(Supplied records Opens)

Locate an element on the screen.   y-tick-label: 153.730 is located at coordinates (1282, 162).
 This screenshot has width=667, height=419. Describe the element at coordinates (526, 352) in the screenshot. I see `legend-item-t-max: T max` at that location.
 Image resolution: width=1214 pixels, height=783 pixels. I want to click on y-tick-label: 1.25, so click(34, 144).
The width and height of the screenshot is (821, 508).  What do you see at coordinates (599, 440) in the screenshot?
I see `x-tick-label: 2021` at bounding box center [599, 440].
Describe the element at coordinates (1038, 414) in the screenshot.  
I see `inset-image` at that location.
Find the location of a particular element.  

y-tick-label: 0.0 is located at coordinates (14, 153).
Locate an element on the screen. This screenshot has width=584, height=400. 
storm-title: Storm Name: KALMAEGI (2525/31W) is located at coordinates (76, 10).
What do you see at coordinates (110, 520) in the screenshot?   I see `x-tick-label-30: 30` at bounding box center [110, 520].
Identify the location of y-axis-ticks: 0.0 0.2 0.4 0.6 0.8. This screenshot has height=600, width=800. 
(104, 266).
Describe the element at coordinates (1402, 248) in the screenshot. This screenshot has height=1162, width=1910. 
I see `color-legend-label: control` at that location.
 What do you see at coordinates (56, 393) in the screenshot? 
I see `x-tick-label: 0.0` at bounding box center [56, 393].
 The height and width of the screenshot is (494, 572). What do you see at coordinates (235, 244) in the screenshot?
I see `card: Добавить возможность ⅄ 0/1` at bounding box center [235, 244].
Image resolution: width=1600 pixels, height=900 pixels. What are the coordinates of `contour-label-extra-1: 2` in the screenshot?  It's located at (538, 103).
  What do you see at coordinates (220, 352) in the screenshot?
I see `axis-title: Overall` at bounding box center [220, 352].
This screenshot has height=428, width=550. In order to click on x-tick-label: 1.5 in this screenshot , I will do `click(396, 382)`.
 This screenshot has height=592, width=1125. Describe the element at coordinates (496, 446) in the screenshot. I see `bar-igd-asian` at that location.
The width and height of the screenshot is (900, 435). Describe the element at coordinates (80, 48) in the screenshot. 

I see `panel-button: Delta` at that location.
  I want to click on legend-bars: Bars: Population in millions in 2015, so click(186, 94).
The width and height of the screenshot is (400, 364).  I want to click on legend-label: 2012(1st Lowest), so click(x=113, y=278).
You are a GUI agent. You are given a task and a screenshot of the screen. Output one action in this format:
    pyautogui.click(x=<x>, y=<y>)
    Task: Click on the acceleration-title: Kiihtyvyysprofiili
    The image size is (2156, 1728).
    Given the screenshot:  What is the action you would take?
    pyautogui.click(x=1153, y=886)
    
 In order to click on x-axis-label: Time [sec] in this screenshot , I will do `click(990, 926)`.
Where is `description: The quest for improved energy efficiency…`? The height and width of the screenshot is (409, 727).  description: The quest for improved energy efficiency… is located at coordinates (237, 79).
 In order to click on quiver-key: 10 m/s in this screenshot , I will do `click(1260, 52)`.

(Supplied records Closes)

--- Instructions to follow ---
Rewrite all of the items above as a numbered list, omitting any blank lines.

--- Completed task ---
1. Locate an element on the screen.   y-tick-label: 153.730 is located at coordinates (1282, 162).
2.  This screenshot has width=667, height=419. Describe the element at coordinates (526, 352) in the screenshot. I see `legend-item-t-max: T max` at that location.
3.  Image resolution: width=1214 pixels, height=783 pixels. I want to click on y-tick-label: 1.25, so click(34, 144).
4. The width and height of the screenshot is (821, 508).  What do you see at coordinates (599, 440) in the screenshot?
5. I see `x-tick-label: 2021` at bounding box center [599, 440].
6. Describe the element at coordinates (1038, 414) in the screenshot.  
7. I see `inset-image` at that location.
8. Find the location of a particular element.  
9. y-tick-label: 0.0 is located at coordinates (14, 153).
10. Locate an element on the screen. This screenshot has width=584, height=400. 
11. storm-title: Storm Name: KALMAEGI (2525/31W) is located at coordinates (76, 10).
12. What do you see at coordinates (110, 520) in the screenshot?   I see `x-tick-label-30: 30` at bounding box center [110, 520].
13. Identify the location of y-axis-ticks: 0.0 0.2 0.4 0.6 0.8. This screenshot has height=600, width=800. 
14. (104, 266).
15. Describe the element at coordinates (1402, 248) in the screenshot. This screenshot has height=1162, width=1910. 
16. I see `color-legend-label: control` at that location.
17.  What do you see at coordinates (56, 393) in the screenshot? 
18. I see `x-tick-label: 0.0` at bounding box center [56, 393].
19.  The height and width of the screenshot is (494, 572). What do you see at coordinates (235, 244) in the screenshot?
20. I see `card: Добавить возможность ⅄ 0/1` at bounding box center [235, 244].
21. Image resolution: width=1600 pixels, height=900 pixels. What are the coordinates of `contour-label-extra-1: 2` in the screenshot?  It's located at (538, 103).
22.   What do you see at coordinates (220, 352) in the screenshot?
23. I see `axis-title: Overall` at bounding box center [220, 352].
24. This screenshot has height=428, width=550. In order to click on x-tick-label: 1.5 in this screenshot , I will do `click(396, 382)`.
25.  This screenshot has height=592, width=1125. Describe the element at coordinates (496, 446) in the screenshot. I see `bar-igd-asian` at that location.
26. The width and height of the screenshot is (900, 435). Describe the element at coordinates (80, 48) in the screenshot. 
27. I see `panel-button: Delta` at that location.
28.   I want to click on legend-bars: Bars: Population in millions in 2015, so click(186, 94).
29. The width and height of the screenshot is (400, 364).  I want to click on legend-label: 2012(1st Lowest), so click(x=113, y=278).
30. You are a GUI agent. You are given a task and a screenshot of the screen. Output one action in this format:
31.     pyautogui.click(x=<x>, y=<y>)
32.     Task: Click on the acceleration-title: Kiihtyvyysprofiili
33.     The image size is (2156, 1728).
34.     Given the screenshot:  What is the action you would take?
35.     pyautogui.click(x=1153, y=886)
36.  In order to click on x-axis-label: Time [sec] in this screenshot , I will do `click(990, 926)`.
37. Where is `description: The quest for improved energy efficiency…`? The height and width of the screenshot is (409, 727).  description: The quest for improved energy efficiency… is located at coordinates (237, 79).
38.  In order to click on quiver-key: 10 m/s in this screenshot , I will do `click(1260, 52)`.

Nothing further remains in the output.